BEGIN Records for this task

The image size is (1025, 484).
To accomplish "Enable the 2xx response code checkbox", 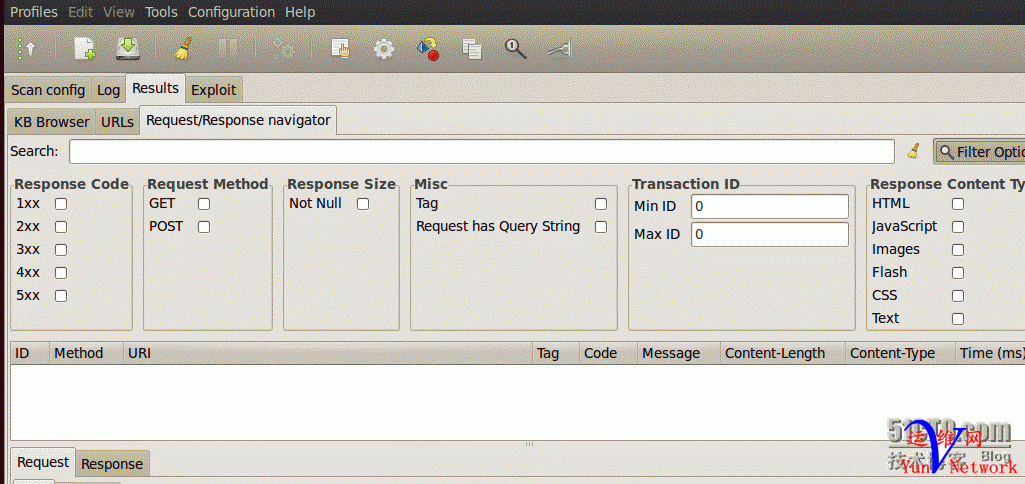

END Records for this task
BEGIN Records for this task

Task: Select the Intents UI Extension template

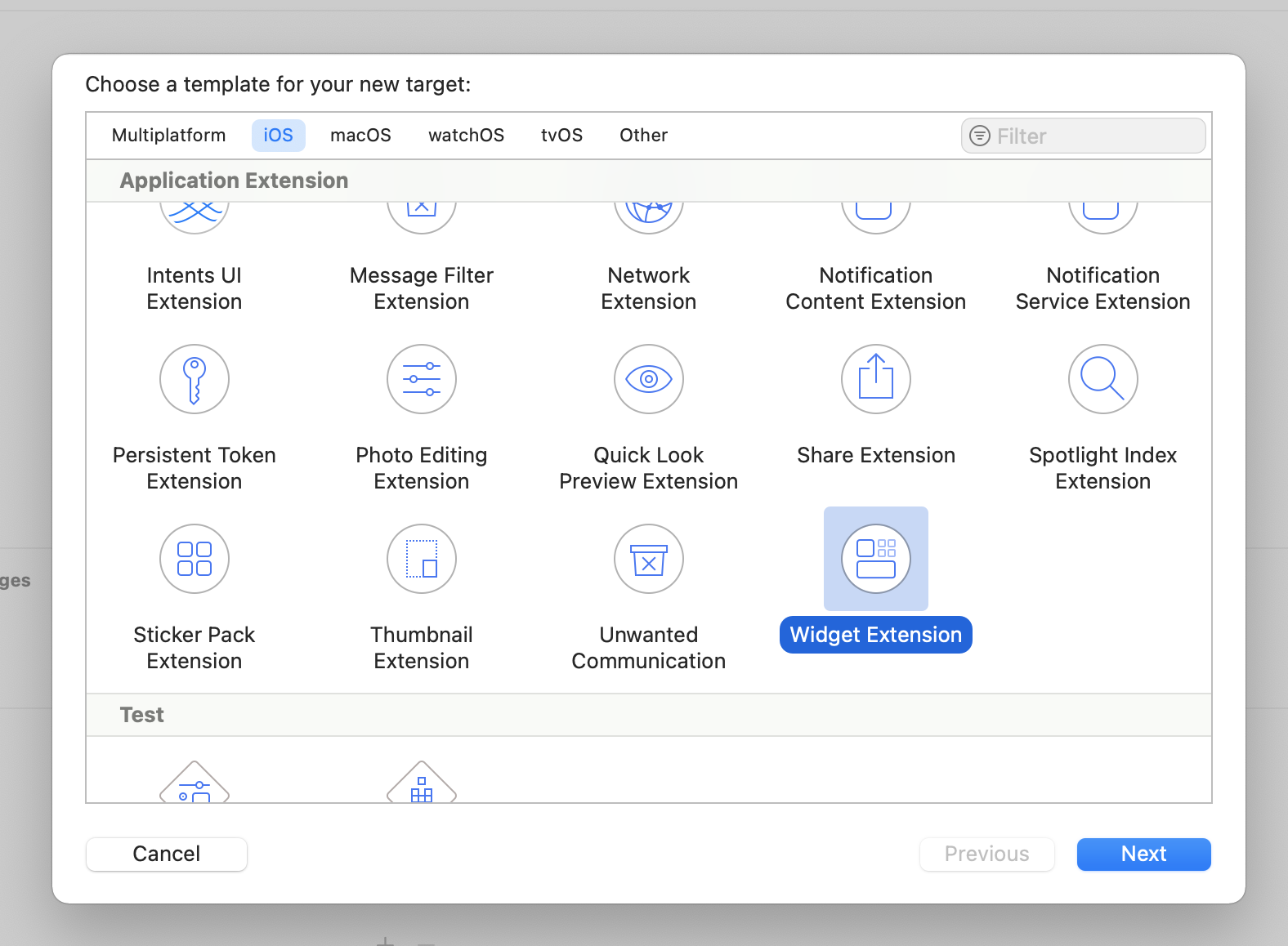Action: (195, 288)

END Records for this task
BEGIN Records for this task

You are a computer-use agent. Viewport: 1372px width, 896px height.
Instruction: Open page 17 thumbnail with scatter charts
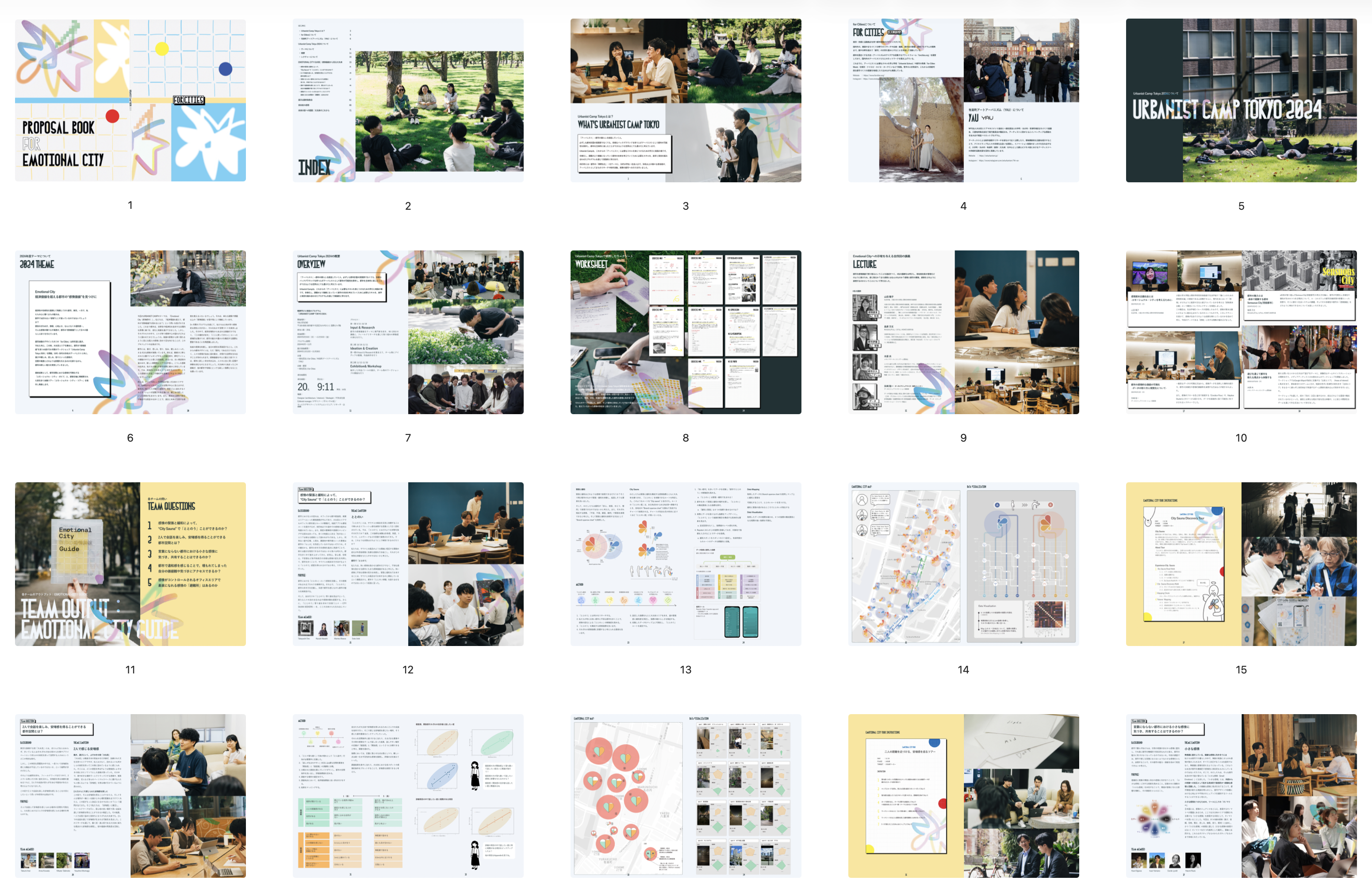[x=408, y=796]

END Records for this task

### Problem statement
Reproduce the lines that begin with the one containing "You are a computer-use" and continue through the one containing "[x=408, y=796]", keeping the pictures out of your answer.

### Task answer
You are a computer-use agent. Viewport: 1372px width, 896px height.
Instruction: Open page 17 thumbnail with scatter charts
[x=408, y=796]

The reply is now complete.